Sticking to objectives / Silo Working

Understanding the history of the organisation and why they are in the position, and how that came about, to me has become critical. Once, I worked in a factory implementing a number of lean cells with huge improvements in inventory and lead-time reduction leading to improved cash flow, improved workforce morale as expected.  However, the financial position of the business was so precarious, the factory still closed, partly due to the financial impact of the inventory reduction activity.  A more careful understanding of the wider picture may have developed a more nuanced plan and been more respectful and careful about managing expectations with employees.

Further, few organisations I have worked with have not tried some variant of lean or similar (six sigma, lean six sigma, IHI-QI, agile, TQM, CQI, TPM, TOC, BPR, BPM, LiA etc etc). For me now, understanding the story of previous attempts to use progressive management practices, is critical to developing new ways of working and change in that organisation.  In addition, I find it now vital to understand the wider commercial and regulatory environment, as well as customer needs and notice if this is changing, to allow adaptation in improvement solutions and improvement/management system if needed.  For certain, I never used to take enough notice of this….maybe I still don’t take enough notice.

Lack of Courage

Sometimes, in my experience, it is hard to gain traction or commitment for a change in working practice, for so many reasons.  Often it is worthwhile to enquire more into the source of this problem.  Sometimes, it is easier to back away from this challenge and do something else, and rarely positions are just entrenched.  Sometimes, it is easier to ‘just do something’ that you know is not in keeping with lean principles, because of the pressure to act and to be seen to do something.  Sometimes cutting corners is enough, reducing the fidelity of lean practice (watch that pressure to make an A3 easier to fill in and reduce ‘the paperwork’).

Sometimes, these things might happen to just keep face, to continue to be accepted by the organisation, or even wanting to keep your job and not be seen as a troublemaker or lose a trusted advisor role.  Many of us do not have the financial security or position of being able to walk away from a role or contract and accept some of the compromises.  This is the art of being able to ‘rock the boat and stay in it’. Sometime, I’ve also ‘rocked the boat’ too much, and fell out of it too, this I find, is as hard to live with, as rocking it too little.

Taking comfort in the Status Quo

One of the great strengths of lean is the development of standard work and having the self-discipline to stick to it, because it has been tested to be the best known way of working.
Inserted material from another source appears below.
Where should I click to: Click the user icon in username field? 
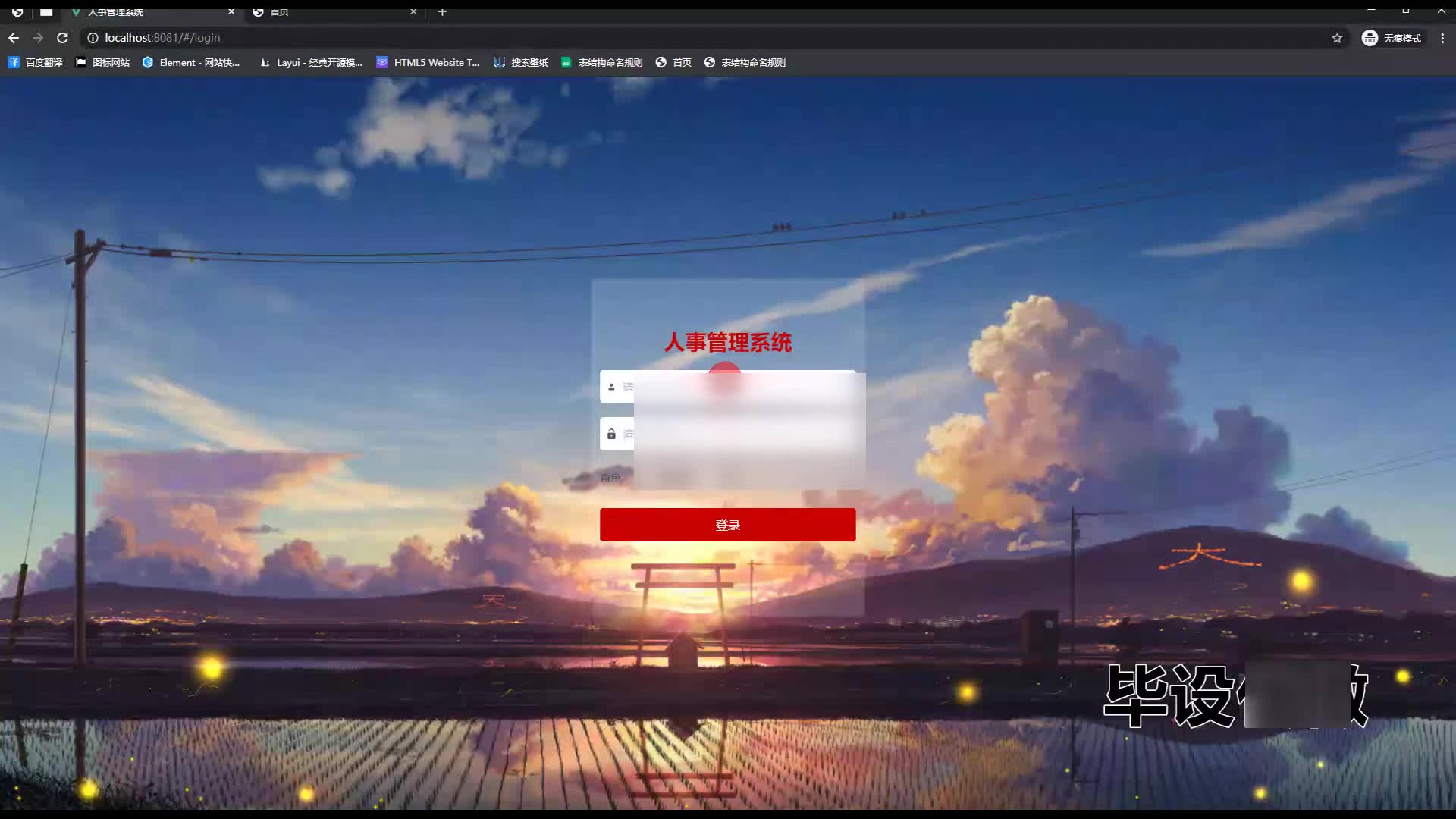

Thing is, it doesn’t really stay the best known way of working for long.  Sometimes, not too often I hope, I have found it easier to keep working with improvement teams and clients encouraging them to improve in the way that I have always done, than find the time to change myself and my standard work, leading me down a route of outdated practice and that no longer fits the local working environment and context.

So, five areas of practice that could be interpreted as ‘fake lean’ and reduce my credibiltiy as a lean practitioner.  My view, I am always learning and I need to reflect on when these things happen, to recognise the patterns and think about how to act differently the next time those situations may occur or are occurring so I can maybe change the outcome for the better.

On reflection though, there is an air of familiarity to these reasons/excuses.  Are not these just the kinds of problems that organisations we work with typically have too?  So, what are the processes we use to help them with these problems, and how as a lean community are we going to use them to improve what we do?  How are we going to stop not being lean and reduce the prevalence of ‘fake lean’?